Models wrong again: Looks like Climate Change is making rainfall *less* intense globally

• https://joannenova.com.au, By Jo Nova

This is despite predictions it would increase, and CO2 itself rising by 41ppm globally during the same period.  In terms of total emissions released by humans since the stone age, it's been a bonanza — in this 20 year period we emitted 38% of all the emissions we ever emitted.

So humans put out 656,000 Mt of CO2 and there's been either a decline or no trend at all in rainfall intensity.

Is 38% of all human CO2 emissions enough of a test? The satellites cover all the Earth, including the oceans which the met bureau gauges don't.

Thanks to Kenneth Richards at NoTricksZone for finding this paper:

New Study: 21st Century Precipitation Trends Have Become Less Intense Globally

Hydrological processes were expected to intensify with warming. The opposite has happened.

Per a new study, global precipitation intensity, measured in mm/hour per century, has exhibited flat (large precipitation systems) to declining (medium and small systems) trends from 2001 to 2020.

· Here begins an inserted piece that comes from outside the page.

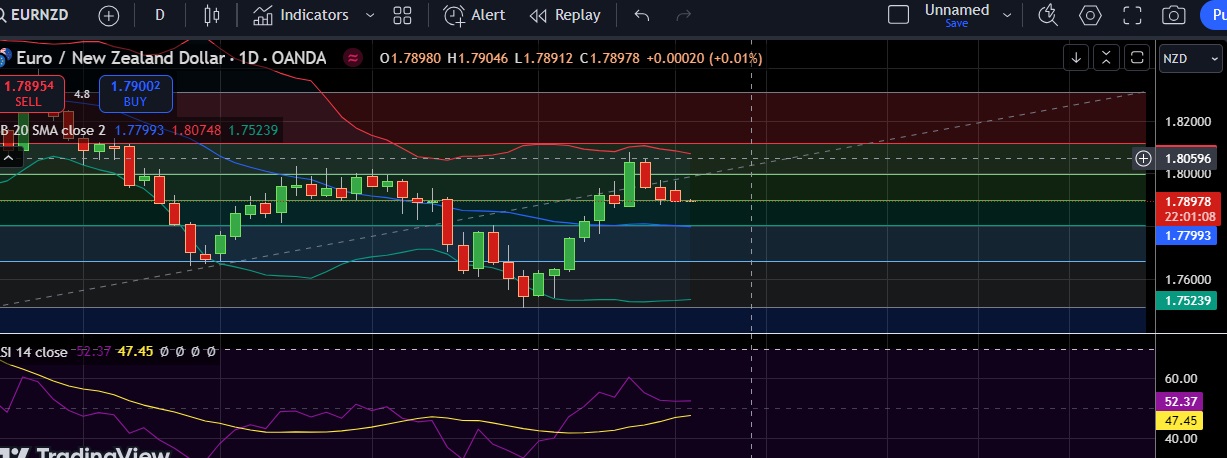Take a chart snapshot with camera icon
The image size is (1227, 458).
coord(1174,15)
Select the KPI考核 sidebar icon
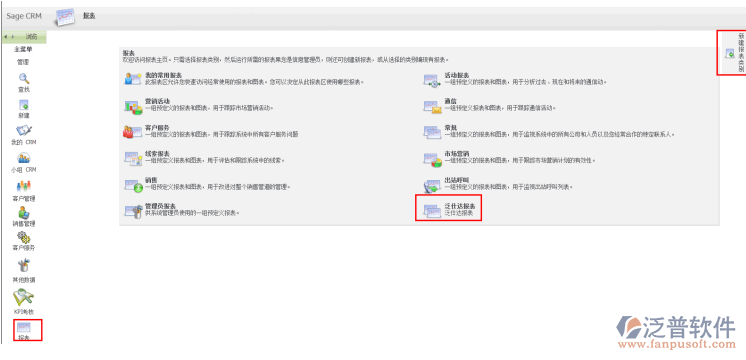The width and height of the screenshot is (746, 360). tap(23, 297)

Nearly every which way we look at it, across the year, on different continents in different seasons, rainfall intensity is not getting worse. Small and medium size "precipitation systems" (red and yellow) have reduced in intensity in summer and winter and all over the globe. More widespread systems (green) are a wash with some up and some down, and none of it in a pattern that climate models predicted.